The Reactor Core Isolation Coolant system on Unit 1 nuclear reactor.

The Reactor Core Isolation Coolant system on Unit 1 nuclear reactor.

The two groups met to discuss the planned volley of inspections designed to get Browns Ferry out of the “red” column of NRC’s ratings. The red rating comes when NRC believes a plant has issues of “high safety significance.” The NRC shuts down plants with ratings worse than “red.”

Among the nation’s 104 nuclear reactors, only four besides Browns Ferry ever received “red’ ratings, and a U.S. reactor has never been shut down by NRC, officials said.

At Browns Ferry, near Athens, Ala., “there was a performance deficiency … and missed opportunities” for safety testing, NRC Regional Administrator Victor McCree told TVA officials. The “missed” safety testing opportunities meant TVA was unaware for 18 months that a key valve on a reactor cooling system was inoperable.

The bad valve came to light on Oct. 23 as TVA tried to shut down the Unit 1 reactor for refueling. To overcome the problem, TVA used another cooling water line dedicated strictly to fire safety — a fire-protection design put in after a 1975 fire at the plant damaged reactor control cables.

Rick Croteau, director of NRC’s division of reactor projects, said NRC so far has budgeted 3,000 manhours to the Browns Ferry project. NRC’s fiscal 2011 hourly inspection rate is $273, said NRC spokesman Joey Ledford.

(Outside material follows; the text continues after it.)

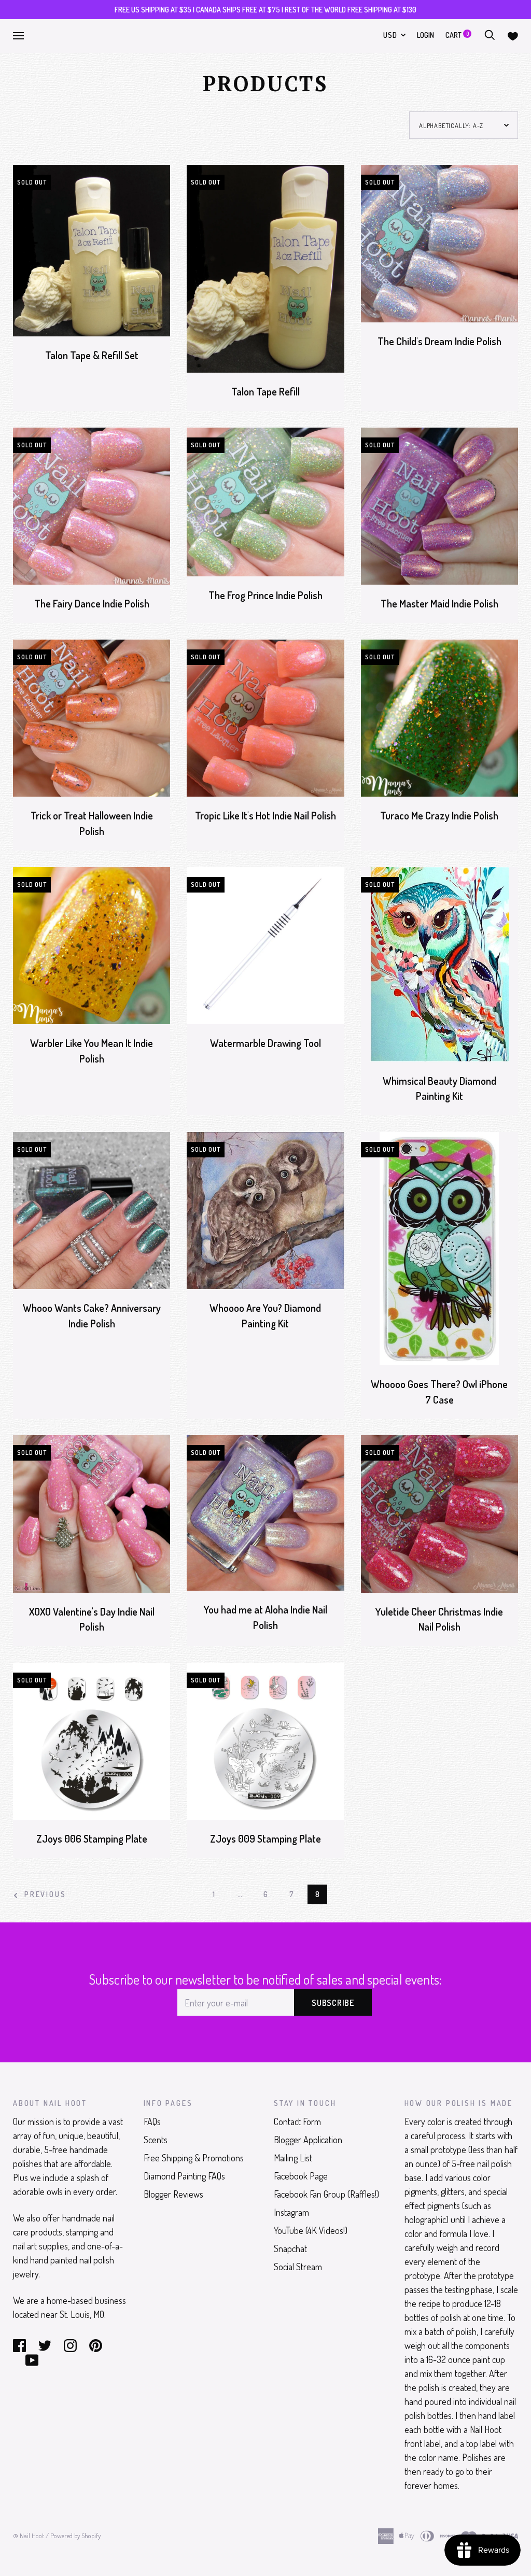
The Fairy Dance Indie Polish (91, 603)
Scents (155, 2139)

“So, 3,000 hours of inspection would result in a TVA assessment of $819,000” just for the NRC inspection time, Ledford said. “It might take fewer hours; it might take more.”

The amount does not take into account what TVA will spend to prepare for and support the inspections, he said, nor does it include the costs of any repairs or upgrades that may result from the inspections.

Although the October valve failure created no danger to the public, McCree and Croteau said the incident and other problems at Browns Ferry caused regulators to doubt the plant’s “safety culture.”

So NRC will be giving the plant and its management a thorough going-through in three different sets of team inspections. The first wave will occur Sept. 12-23, when four NRC inspectors will focus on equipment and systems testing programs, Croteau said.

A second round of inspections will be in October through December with five NRC inspectors looking hard at TVA’s maintenance program.

A third series of inspections will occur when TVA tells NRC it has corrected problems and is ready for a final review.